Den Rest des Mahles verbrachte ich schweigend, immer wieder Legolas scheinbar prüfende Blicke auf meinem Ich spürend. Umso erleichterter war ich, als die Tafel aufgehoben wurde und ich mich mit der Entschuldigung der Müdigkeit in mein Zimmer verziehen konnte.
Die ganze Nacht lang hatte ich nicht gut geschlafen. Zu ungewohnt war das Bett und zu besorgt mein Herz, wenn es an den morgigen Ausflug mit Legolas dachte. Wie ein Störenfried kam ich mir vor. Legolas, von seinem Vater dazu verdonnert, sich um die kleine Tochter seines Freundes zu kümmern, obwohl er besseres mit seiner Zeit anzufangen wusste. Prima!

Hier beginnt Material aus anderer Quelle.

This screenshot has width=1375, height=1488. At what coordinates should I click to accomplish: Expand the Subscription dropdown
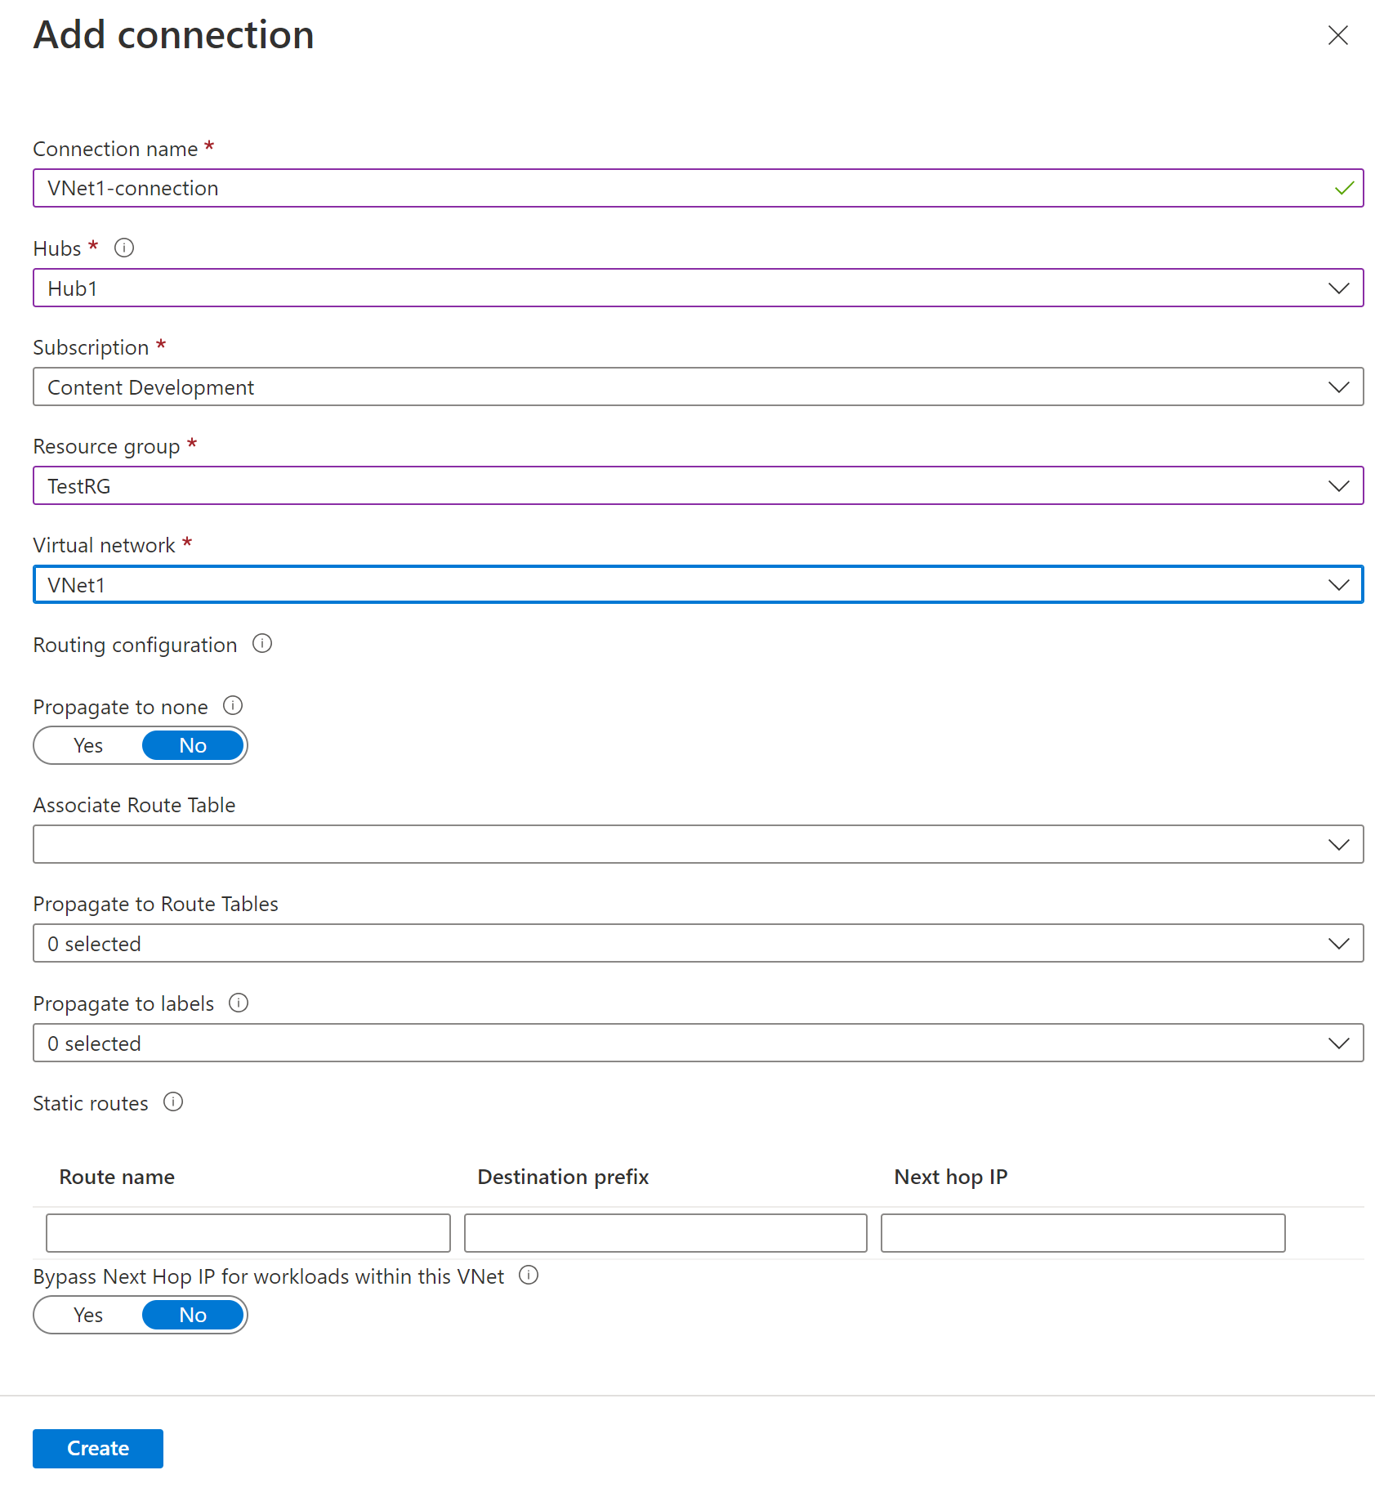click(698, 387)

Nun stand ich hier am Fenster, übernächtigt und aufgeregt, jedoch beruhigte mich die Aussicht auf die Elbensiedlung und die frische Morgenluft, die vom Garten her hinüber wehte, ein wenig. Was war schon dabei, einen Rundgang über das Anwesen zu machen? Ich konnte Legolas ja schnell wieder entlassen. Meinetwegen musste er nicht die ganze Zeit mit mir verbringen, wenn er nicht wollte. Warum war ich also aufgeregt?
Es klopfte. Ich strich mir noch mal die Haare glatt, antwortete dann: „Herein!“
„Guten Morgen, Minuil, seid ihr bereit für unseren Ausflug?“ Legolas trat ein. Er schien etwas bessere Laune zu haben als am Abend zuvor.
„Ja.“ Auf geht’s! dachte ich sarkastisch und folgte dem Elb, der mir galant die Tür aufhielt und mich schließlich nach draußen führte.